Records contained in a dataset
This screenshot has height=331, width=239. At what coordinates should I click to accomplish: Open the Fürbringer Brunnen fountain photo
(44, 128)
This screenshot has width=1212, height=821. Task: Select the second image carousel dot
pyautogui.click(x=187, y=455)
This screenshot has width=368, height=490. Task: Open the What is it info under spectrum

» **Work task**
Reproduce the data exactly. Keep every line intact.

» **Response area**
This screenshot has height=331, width=239. At what coordinates should I click to accomplish: Open the Fürbringer Brunnen fountain photo
(44, 128)
This screenshot has width=1212, height=821. Task: Select the second image carousel dot
pyautogui.click(x=187, y=455)
This screenshot has width=368, height=490. Task: Open the What is it info under spectrum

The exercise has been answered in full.